Third, I am willing to assume, as the Court intimates, ante, at 208-211,
that any action required by Title VII cannot give rise to liability
under state tort law. That assumption, however, does not answer the
question whether an action is required by Title VII (including the BFOQ
provision) even if it is subject to liability under state tort law. It
is perfectly reasonable to believe that Title VII has accommodated
state tort law through the BFOQ exception. However, all that need be
said in the present case is that Johnson has not demonstrated a
Page 224
substantial risk of tort liability  which is alone enough to
defeat a tort-based assertion of the BFOQ exception.
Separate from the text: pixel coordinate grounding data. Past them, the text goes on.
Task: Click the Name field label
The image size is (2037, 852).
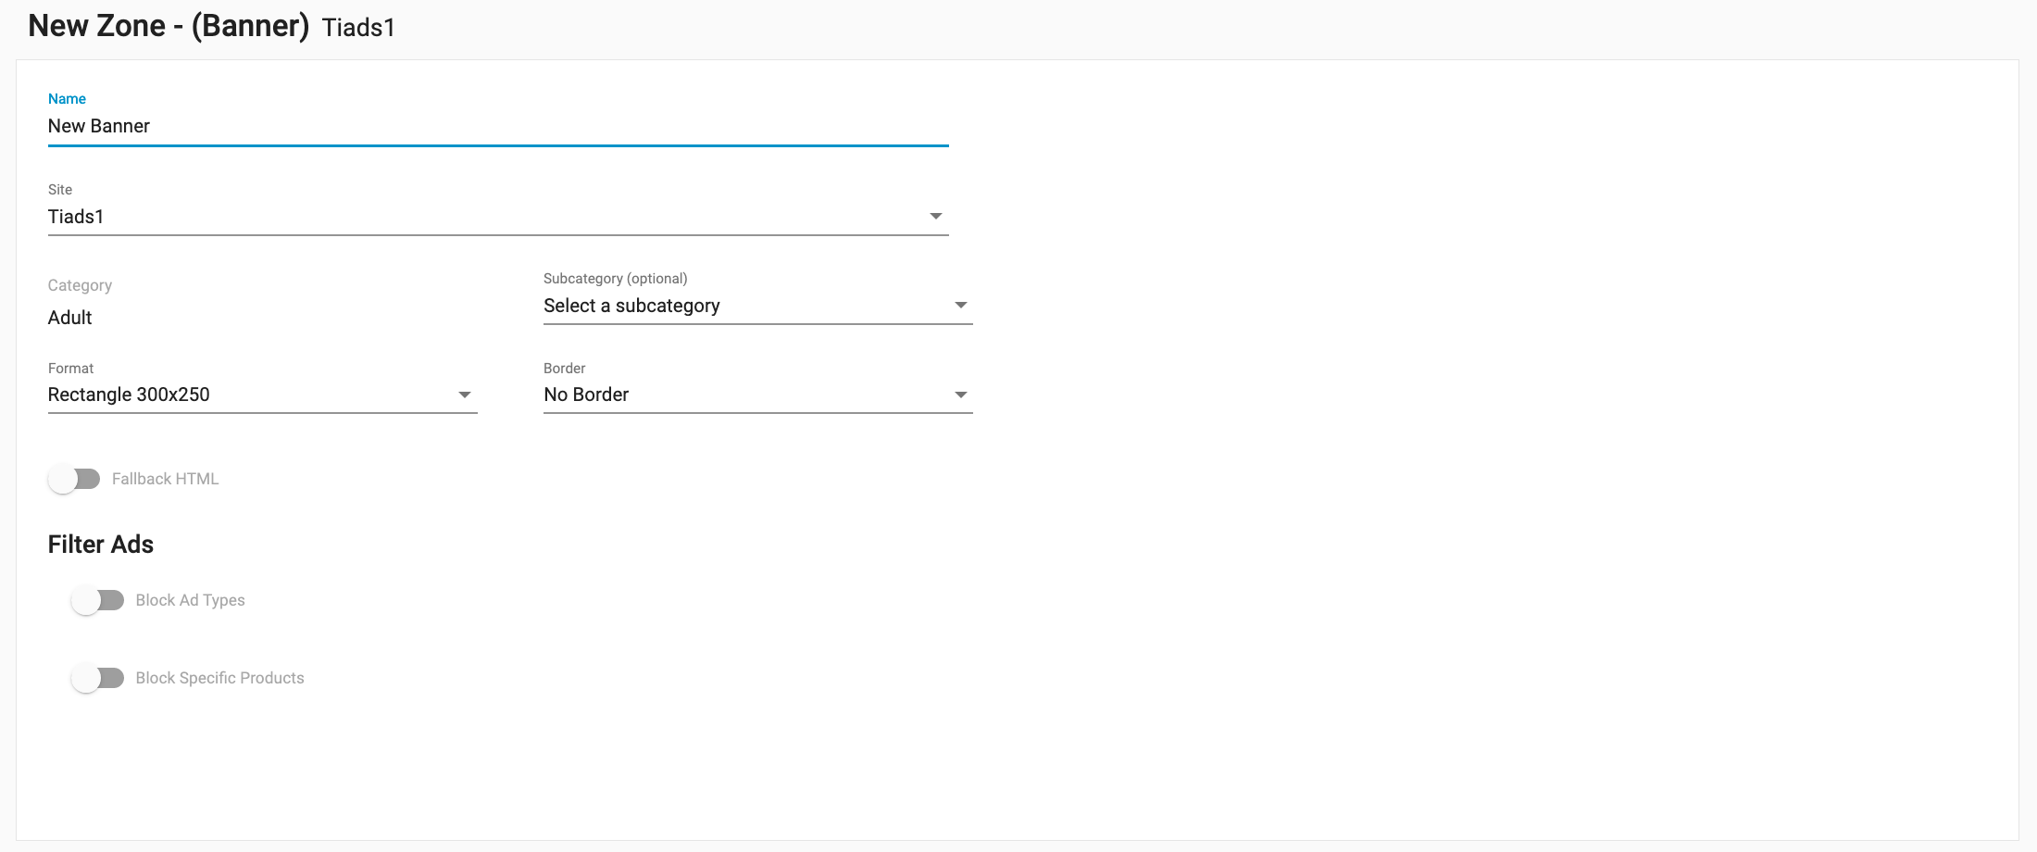Action: coord(67,99)
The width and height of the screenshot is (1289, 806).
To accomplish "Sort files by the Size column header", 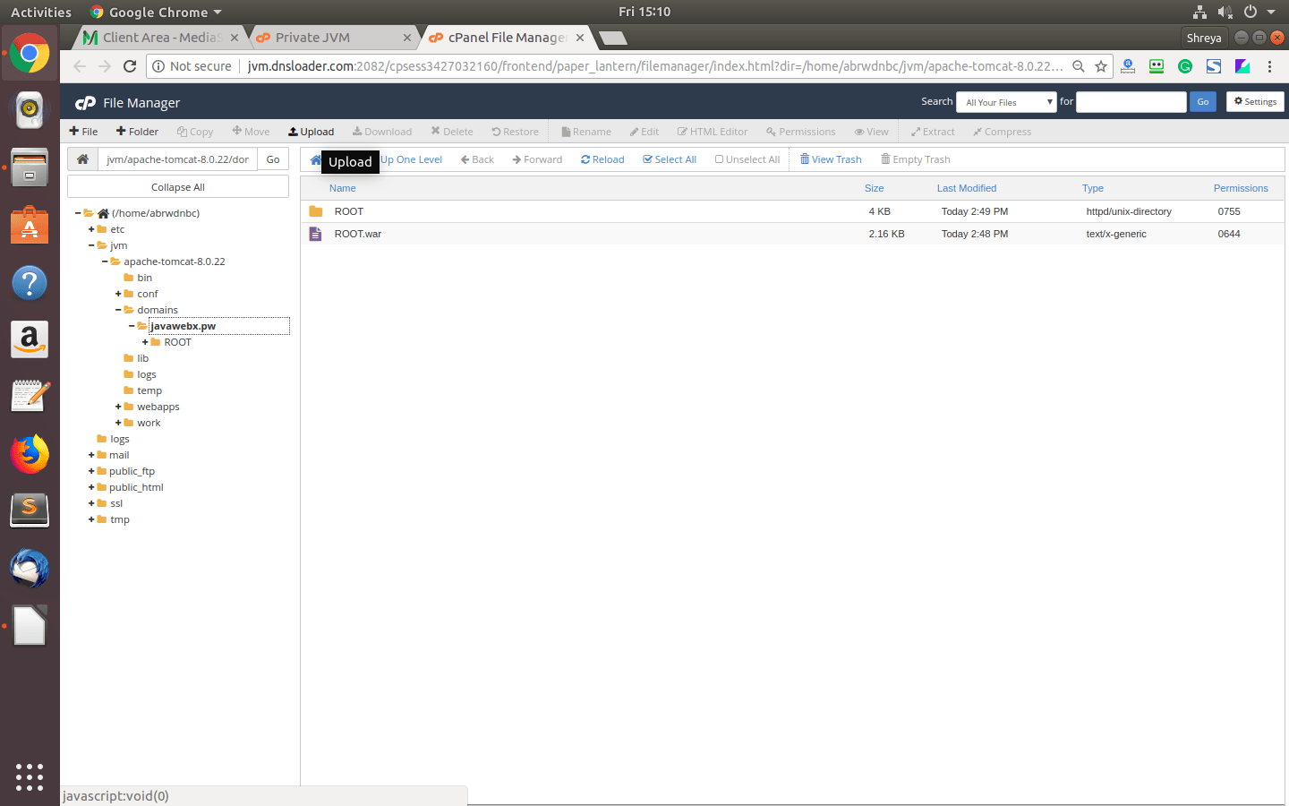I will coord(874,188).
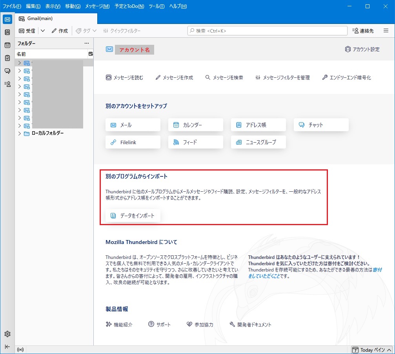Screen dimensions: 395x354
Task: Click the folder column picker icon
Action: [x=91, y=54]
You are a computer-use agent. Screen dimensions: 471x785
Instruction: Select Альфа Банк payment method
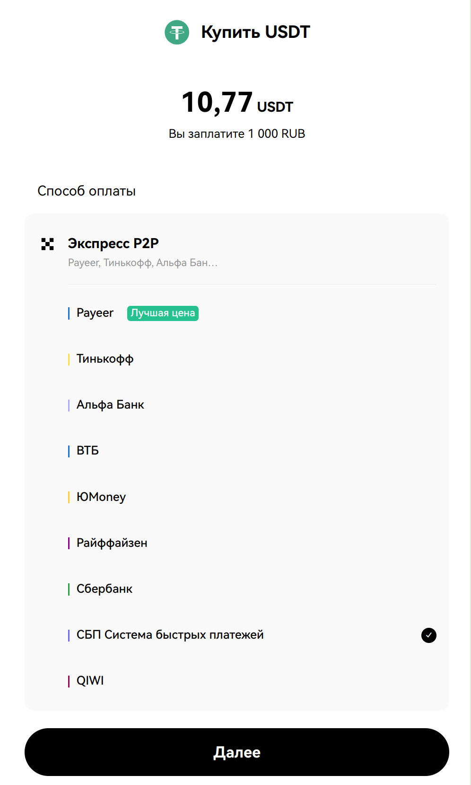pos(110,405)
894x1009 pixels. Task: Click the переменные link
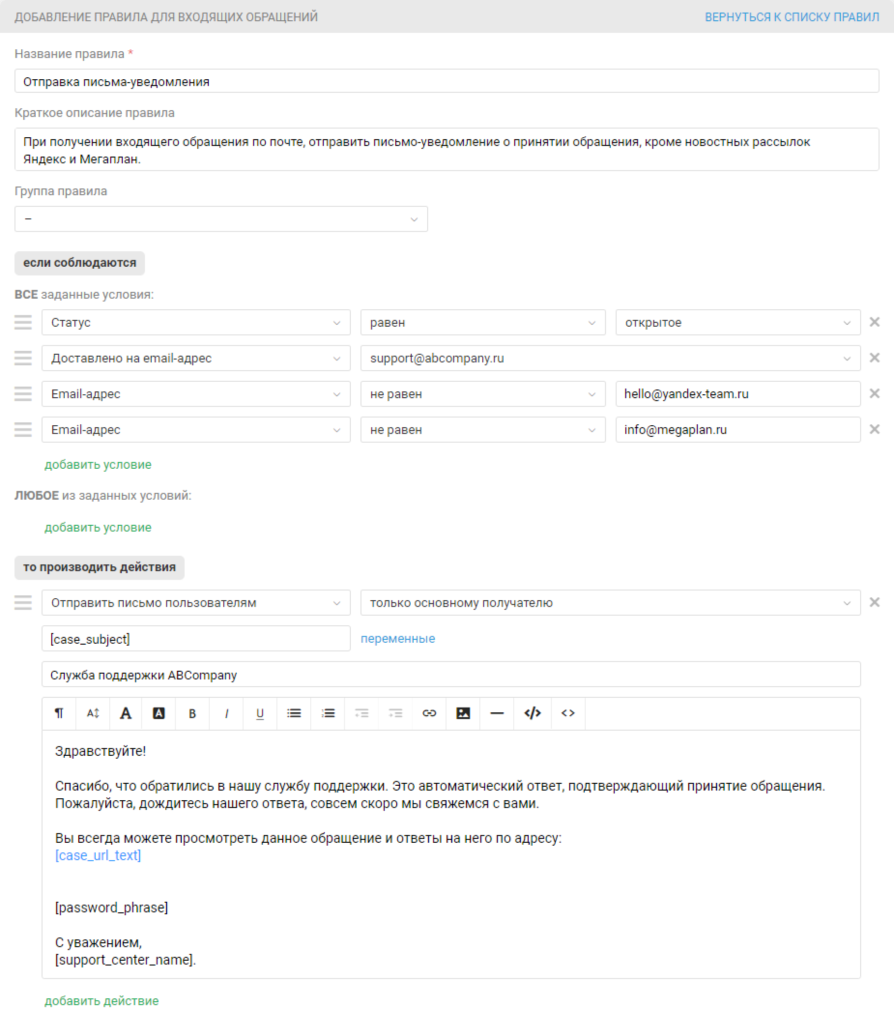[x=397, y=638]
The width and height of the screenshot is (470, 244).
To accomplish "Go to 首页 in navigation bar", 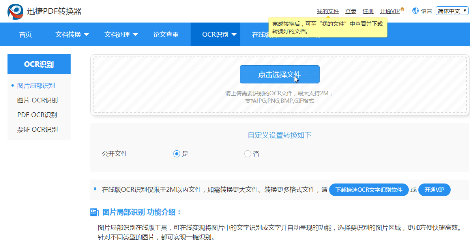I will (25, 34).
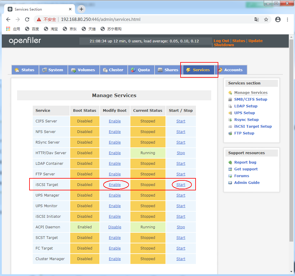Viewport: 295px width, 276px height.
Task: Click the LDAP Setup icon
Action: coord(230,106)
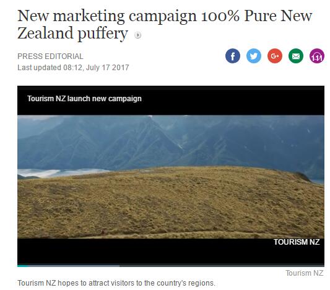
Task: Click the PRESS EDITORIAL byline
Action: (50, 57)
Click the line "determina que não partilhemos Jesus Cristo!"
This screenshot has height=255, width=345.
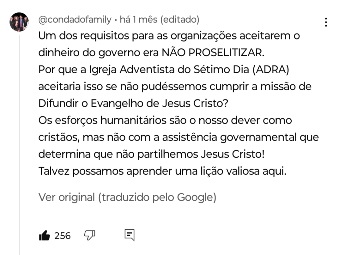click(152, 154)
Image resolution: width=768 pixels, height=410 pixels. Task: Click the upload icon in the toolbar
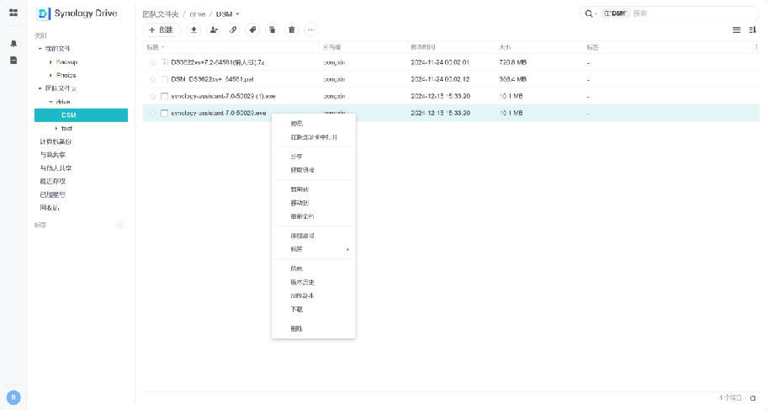pos(193,29)
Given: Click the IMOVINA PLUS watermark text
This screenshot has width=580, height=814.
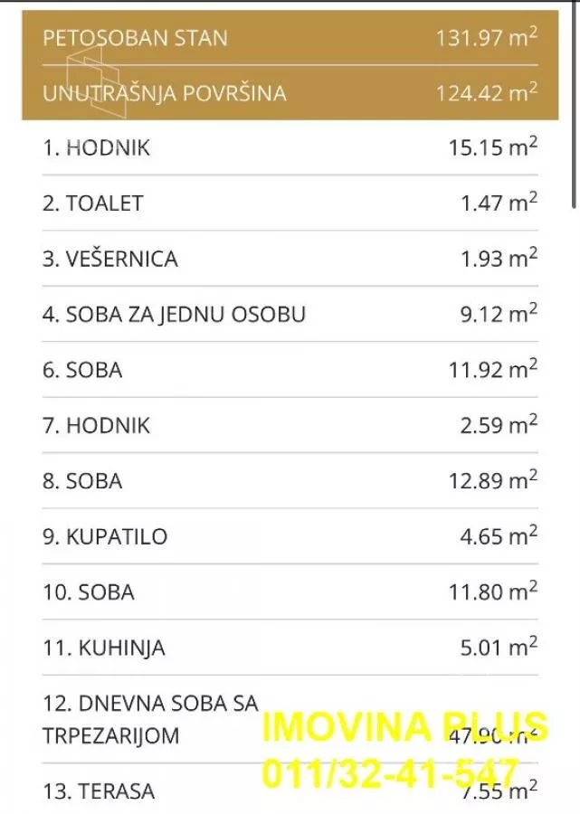Looking at the screenshot, I should [x=404, y=727].
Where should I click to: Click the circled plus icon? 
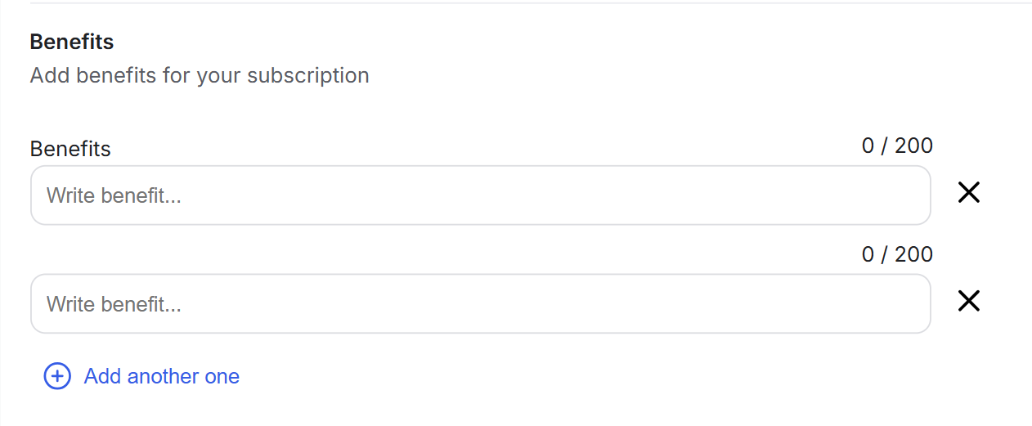[57, 376]
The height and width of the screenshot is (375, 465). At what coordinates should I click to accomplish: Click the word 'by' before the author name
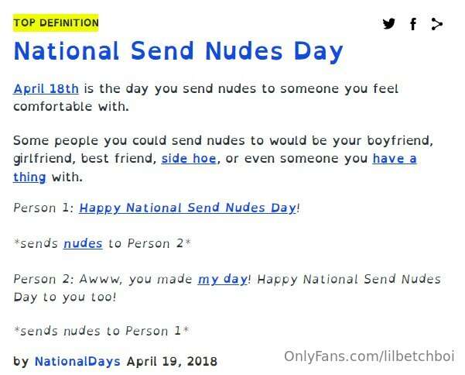click(x=21, y=361)
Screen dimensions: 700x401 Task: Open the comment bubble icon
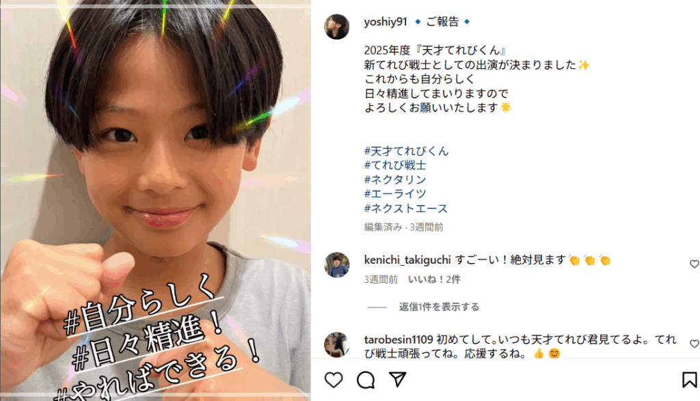tap(366, 380)
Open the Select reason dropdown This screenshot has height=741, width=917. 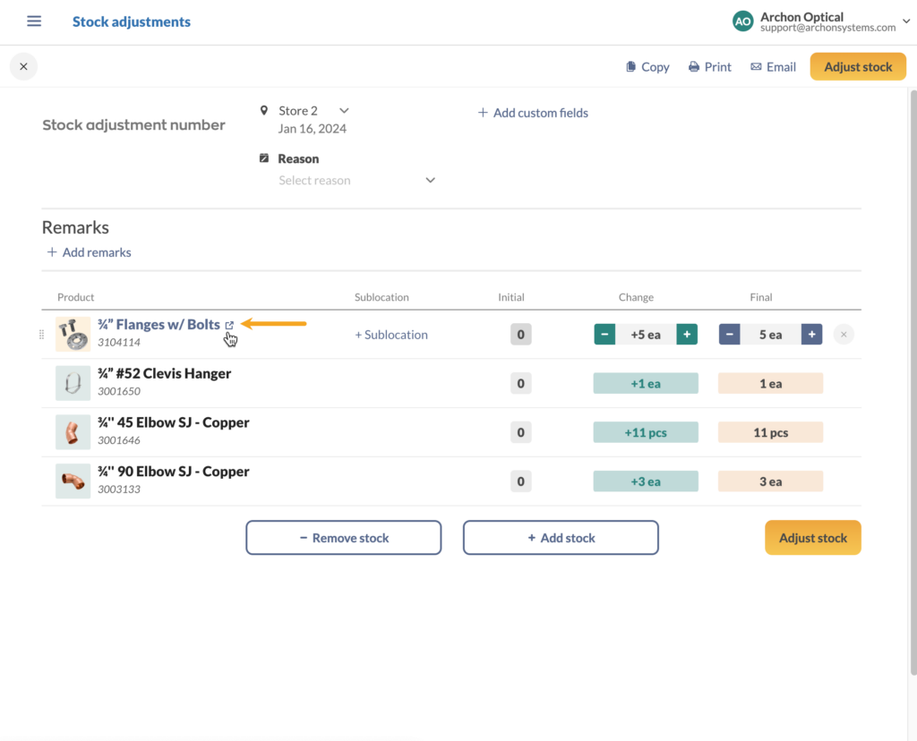430,180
Last, the Court goes far afield, it seems to me, in suggesting that
increased cost alone  short of "costs . . . so prohibitive as to
threaten survival of the employer's business," ante, at 210  cannot
support a BFOQ defense. See ante, at 206. I agree with JUSTICE WHITE's
concurrence, ante, at 214, that nothing in our prior cases suggests
this, and, in my view, it is wrong. I think, for example, that a
shipping company may refuse to hire pregnant women as crew members on
long voyages because the on-board facilities for foreseeable
emergencies, though quite feasible, would be inordinately expensive.
In the present case, however, Johnson has not asserted a cost-based
BFOQ.
I concur in the judgment of the Court.